» **SOURCE INFORMATION**:

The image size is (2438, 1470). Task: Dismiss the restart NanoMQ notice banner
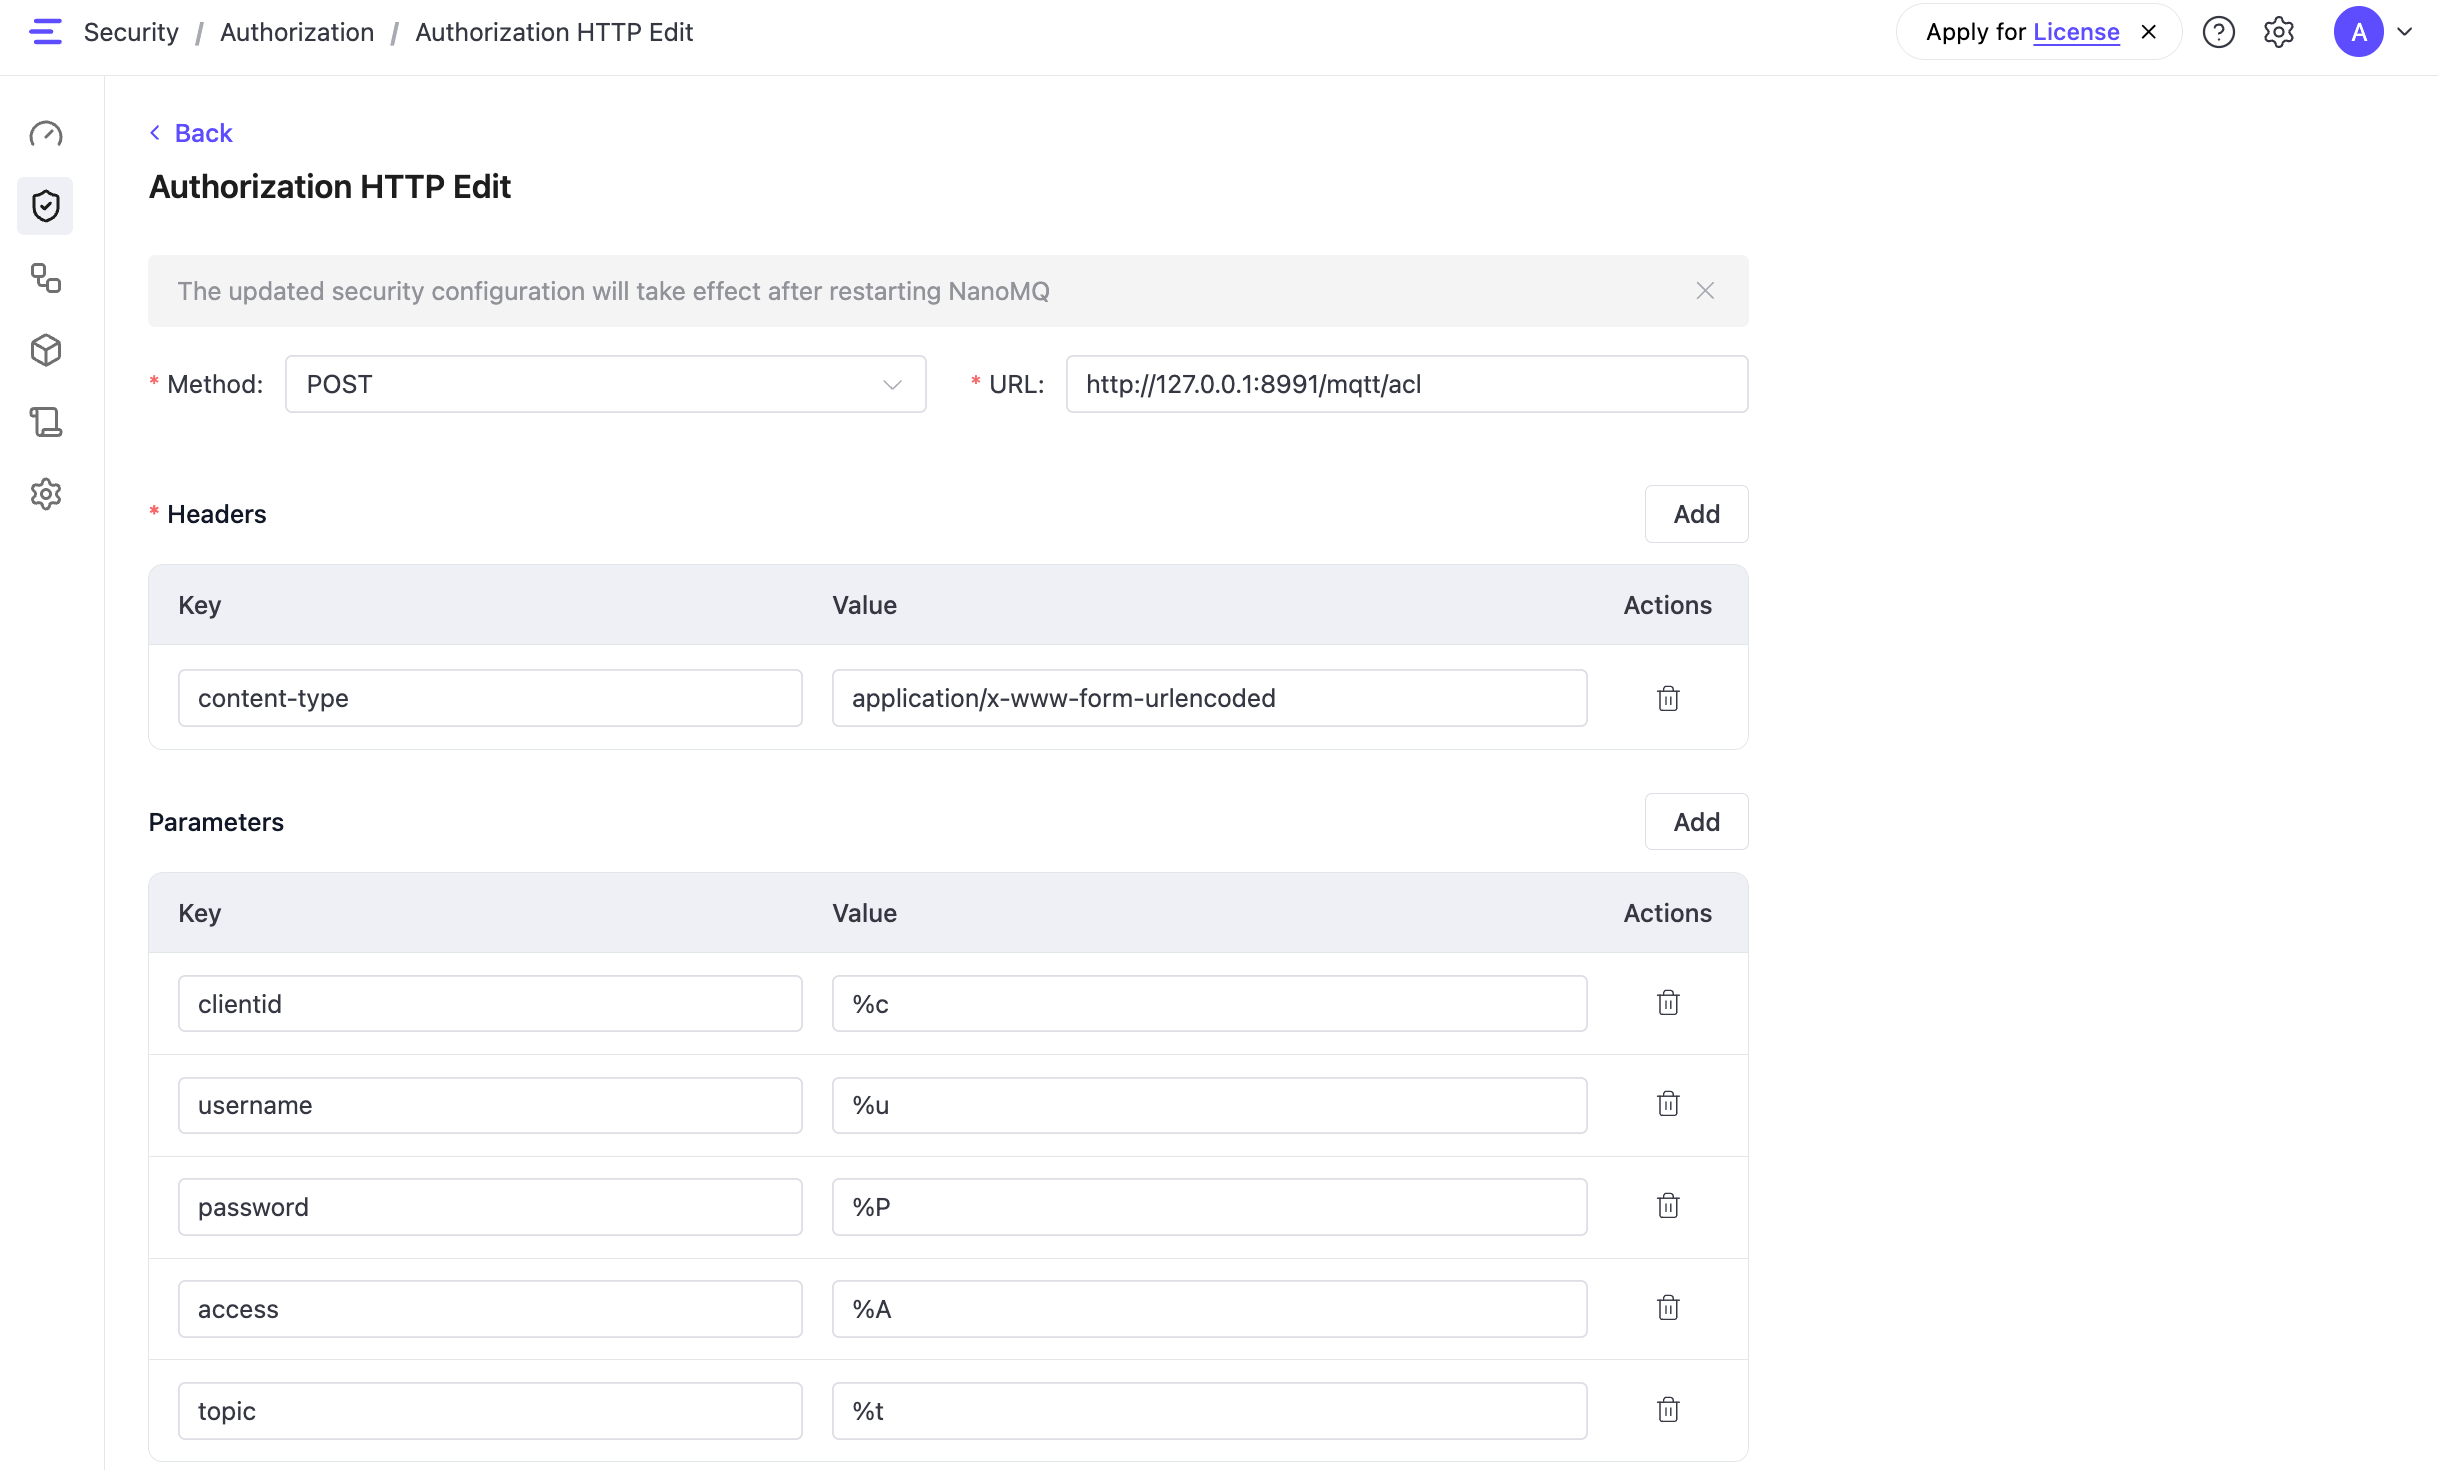[x=1705, y=291]
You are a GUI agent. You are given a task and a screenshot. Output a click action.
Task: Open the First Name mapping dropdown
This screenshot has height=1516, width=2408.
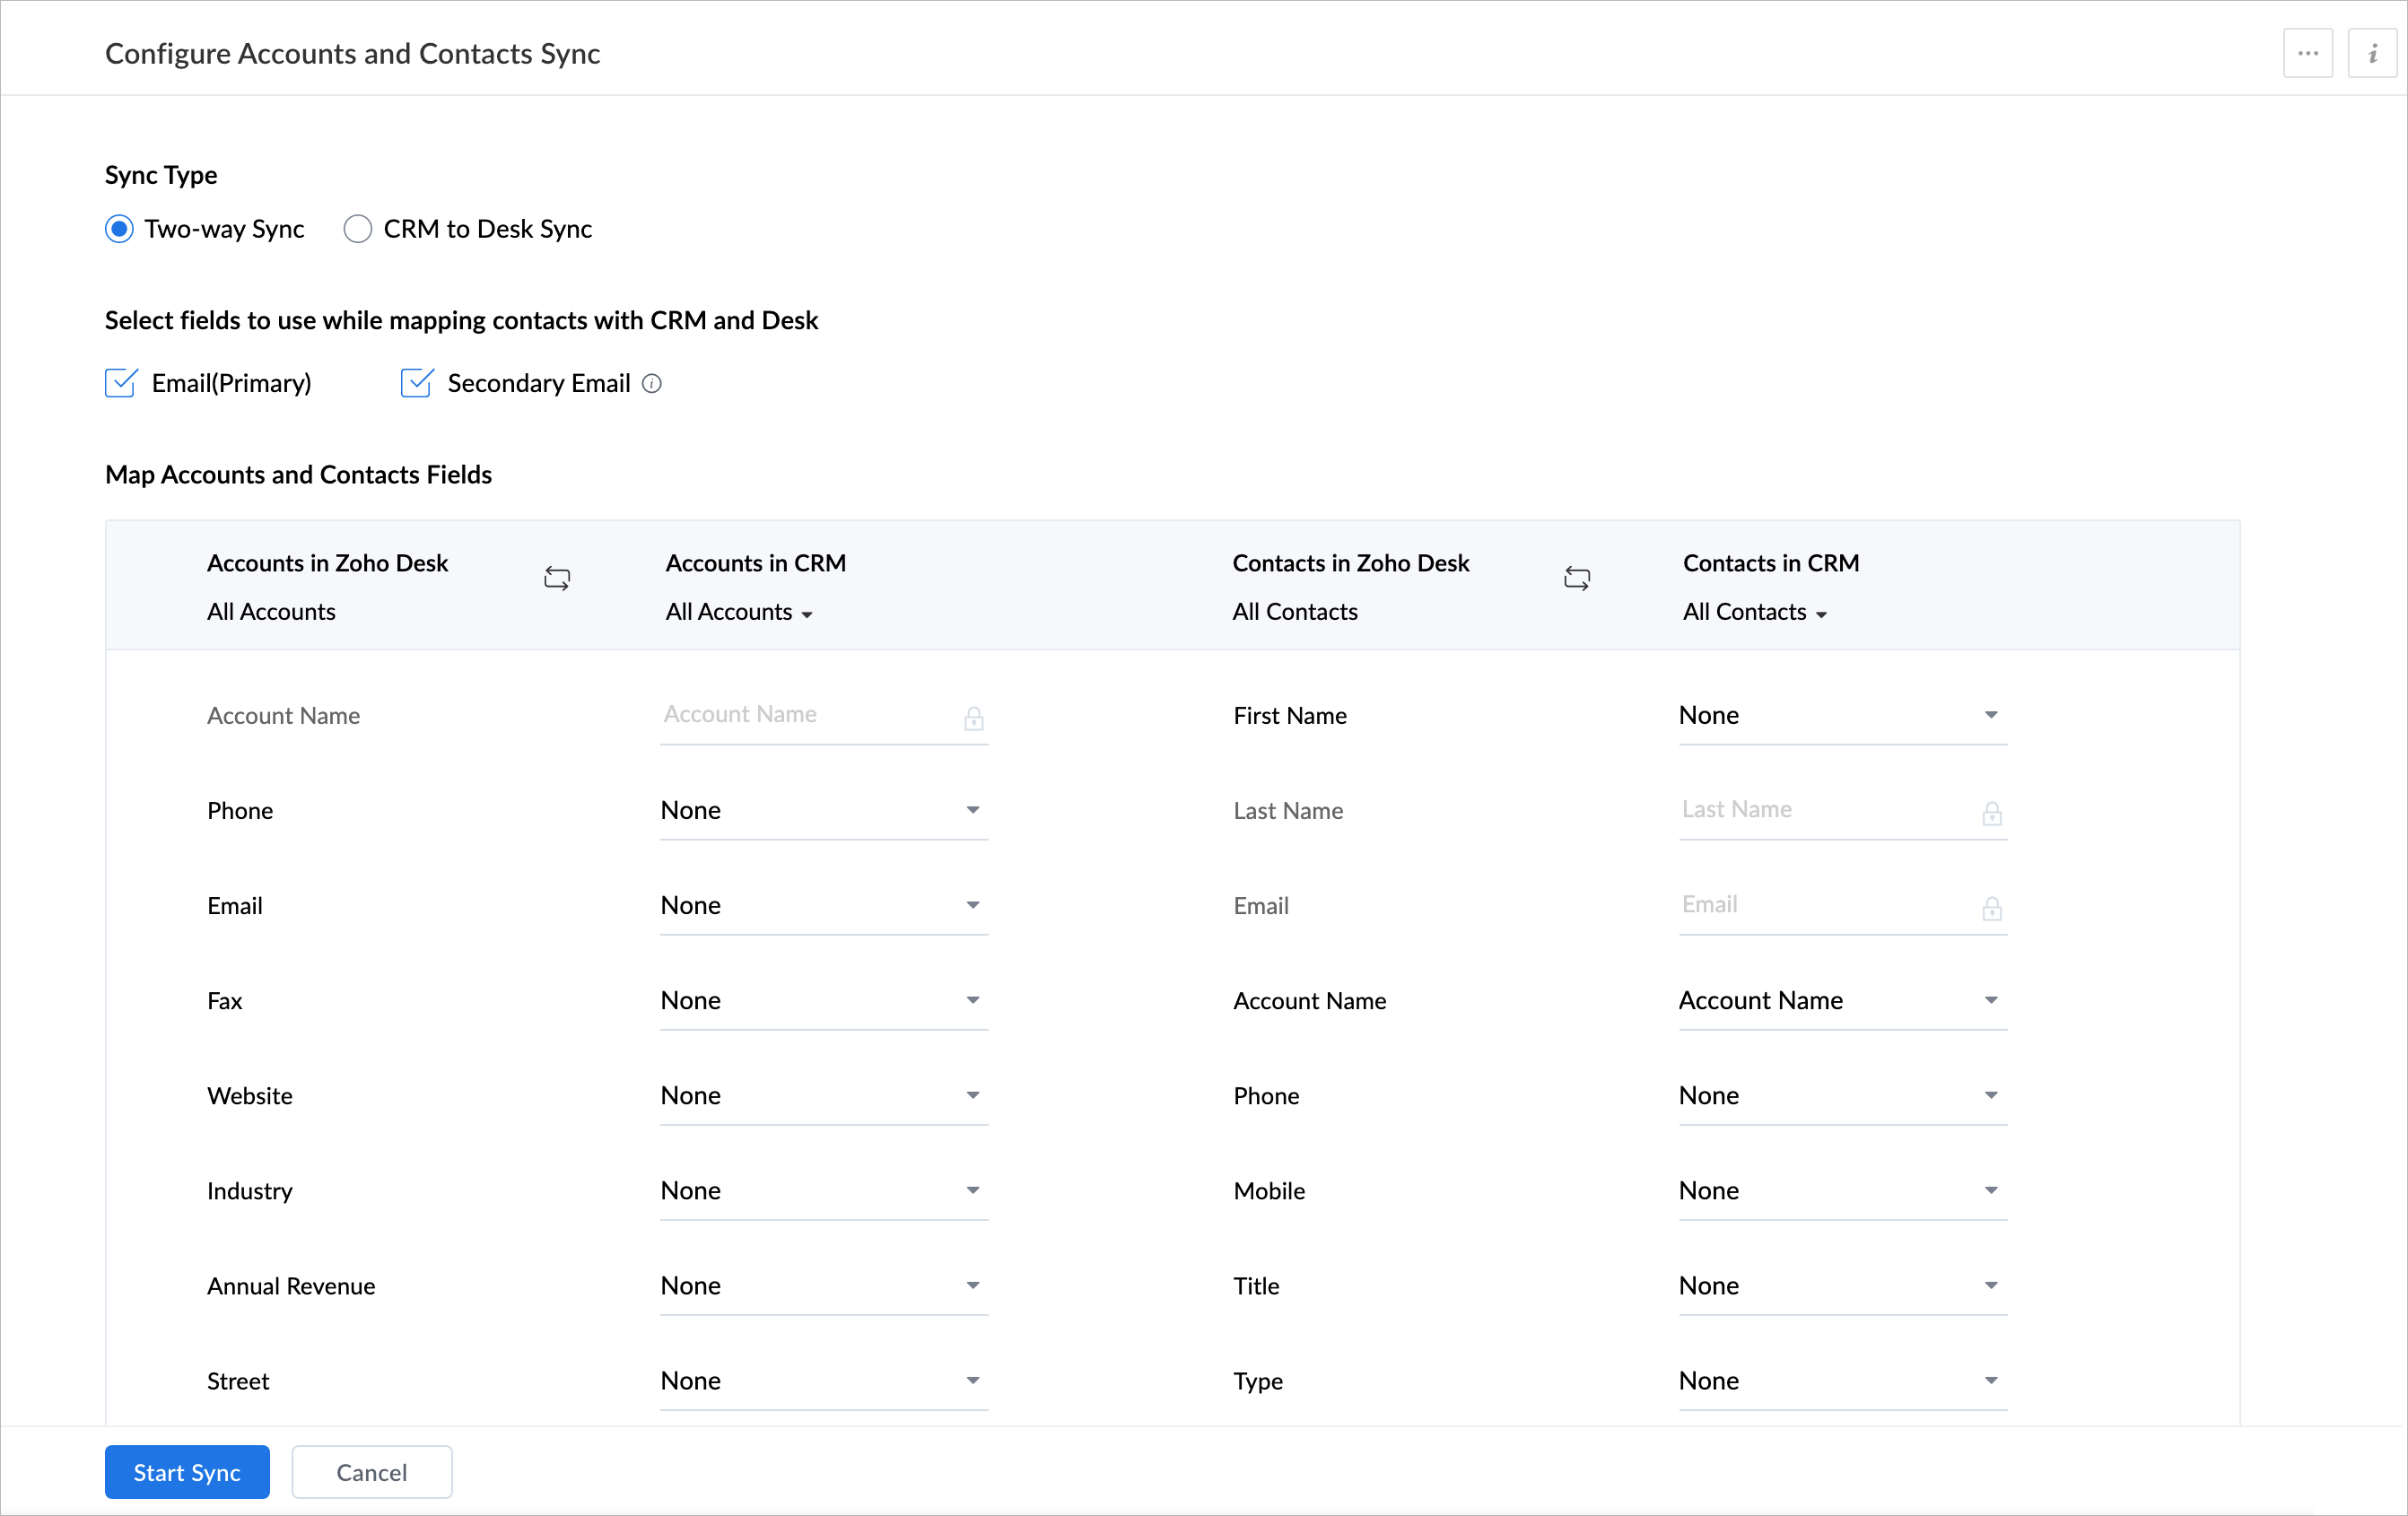[x=1842, y=716]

» **INSTRUCTIONS TO FOLLOW**: The records above, copied word for word without the pictures, are what should be output.

» **OUTPUT FOR THIS TASK**:
The image size is (2438, 1470). Task: Dismiss the restart NanoMQ notice banner
[x=1705, y=291]
You are a GUI agent. You are given a task and a screenshot. Output a click action.
Task: Open the First Name mapping dropdown
This screenshot has height=1516, width=2408.
[x=1842, y=716]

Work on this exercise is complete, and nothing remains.